Copy the lines from the one containing "Viewport: 1568px width, 438px" through the last line, inclusive. Leave the pictures out of your copy.

-- START OF SUPPLIED INFORMATION --

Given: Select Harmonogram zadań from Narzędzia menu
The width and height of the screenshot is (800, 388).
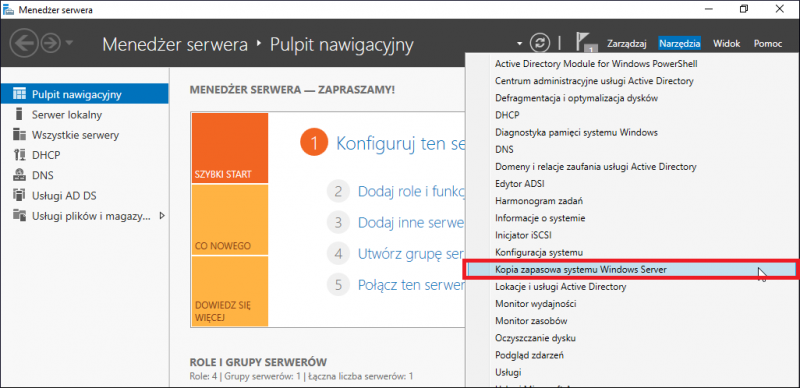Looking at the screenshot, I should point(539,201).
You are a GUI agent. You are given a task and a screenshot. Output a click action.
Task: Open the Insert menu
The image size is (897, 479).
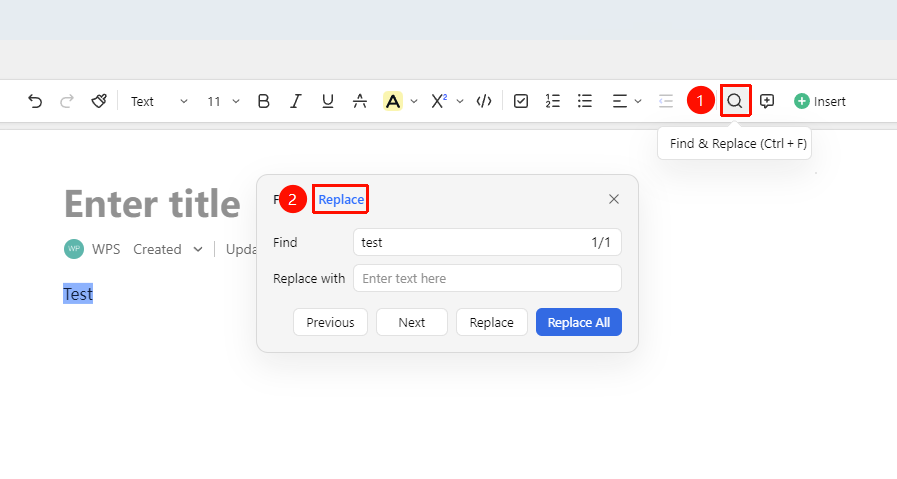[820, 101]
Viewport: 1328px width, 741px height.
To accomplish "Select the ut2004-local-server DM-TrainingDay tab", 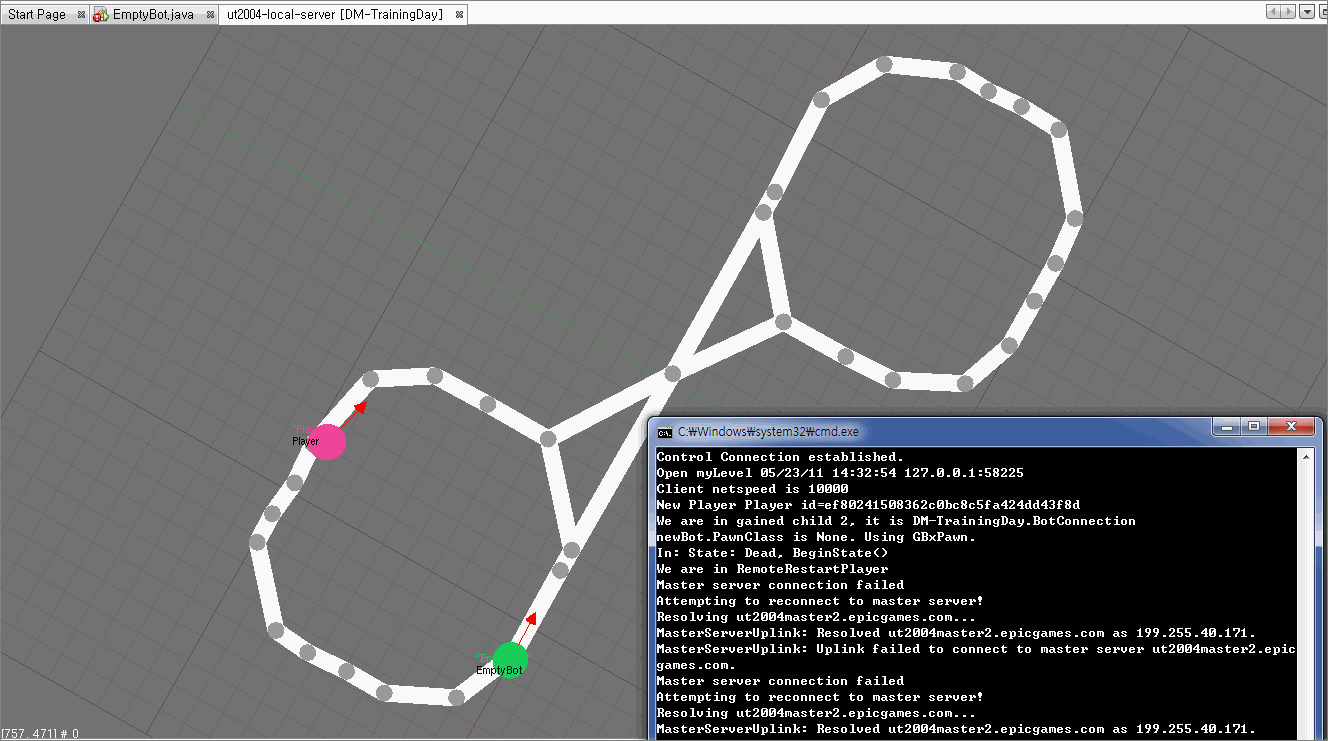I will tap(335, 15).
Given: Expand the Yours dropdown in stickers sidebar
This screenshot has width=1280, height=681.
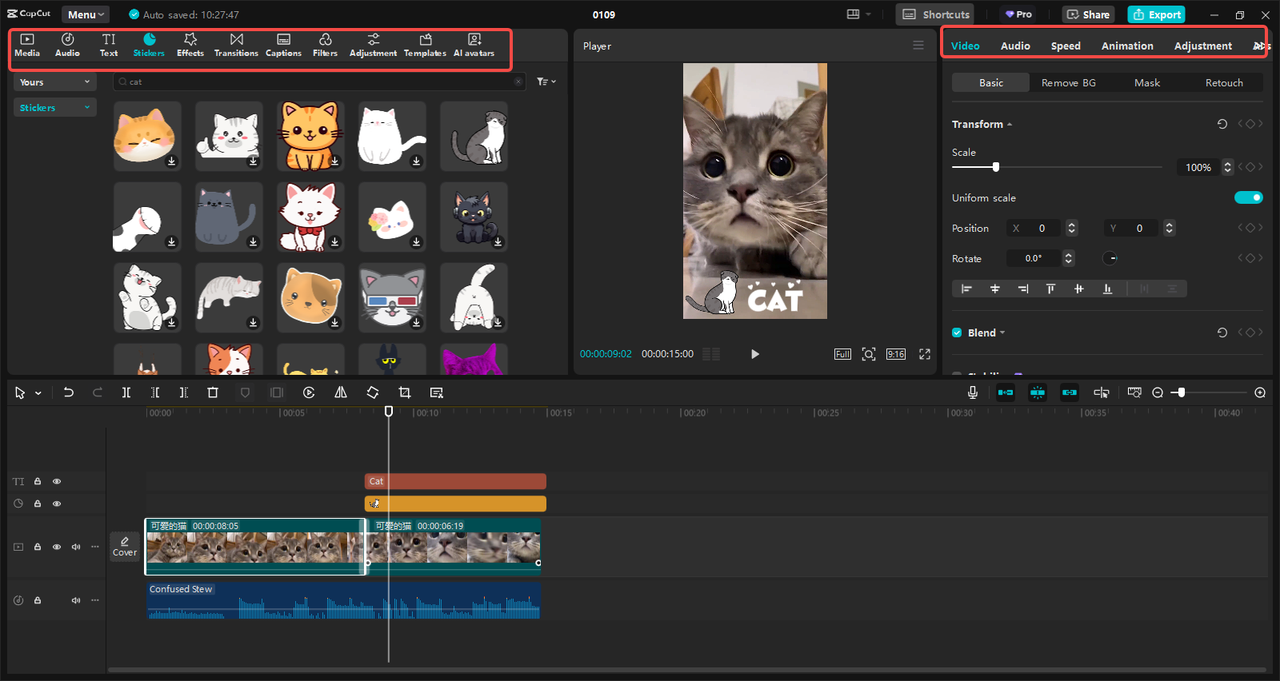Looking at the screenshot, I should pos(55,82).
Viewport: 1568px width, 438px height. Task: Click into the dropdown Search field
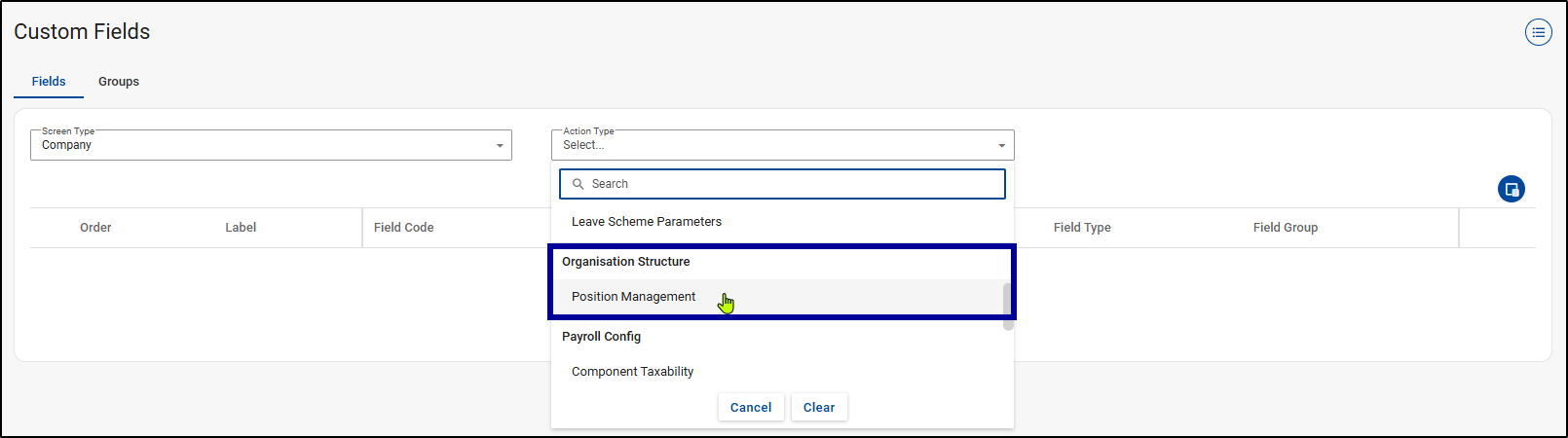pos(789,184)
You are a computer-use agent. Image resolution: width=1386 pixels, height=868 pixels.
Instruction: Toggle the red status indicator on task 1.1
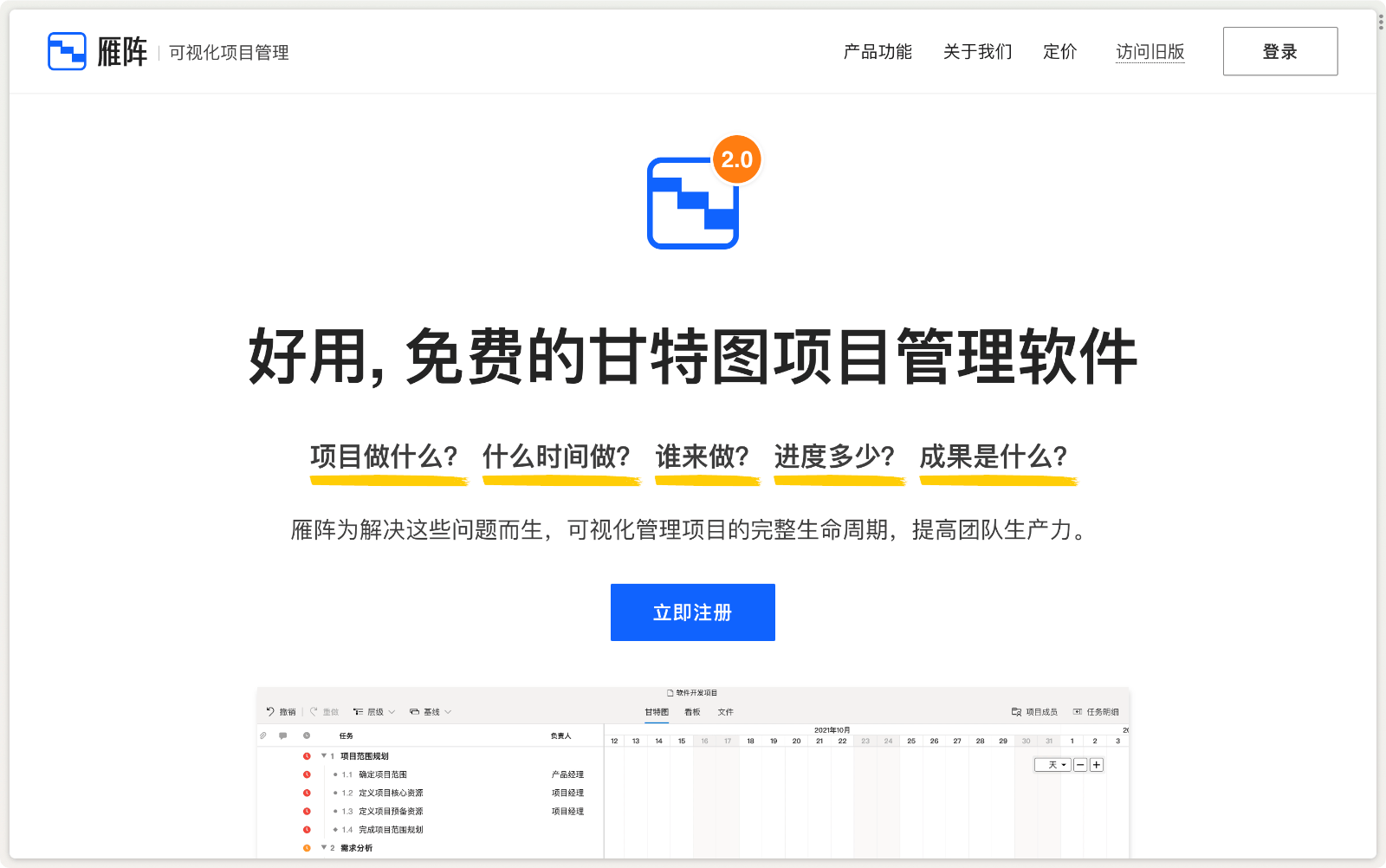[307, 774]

-- END OF SUPPLIED INFORMATION --

#### RESULT OF THE TASK:
Viewport: 1568px width, 438px height. Task: Click into the dropdown Search field
pos(789,184)
You are a computer-use agent. Image resolution: width=1386 pixels, height=868 pixels.
Instruction: Toggle the red status indicator on task 1.1
[307, 774]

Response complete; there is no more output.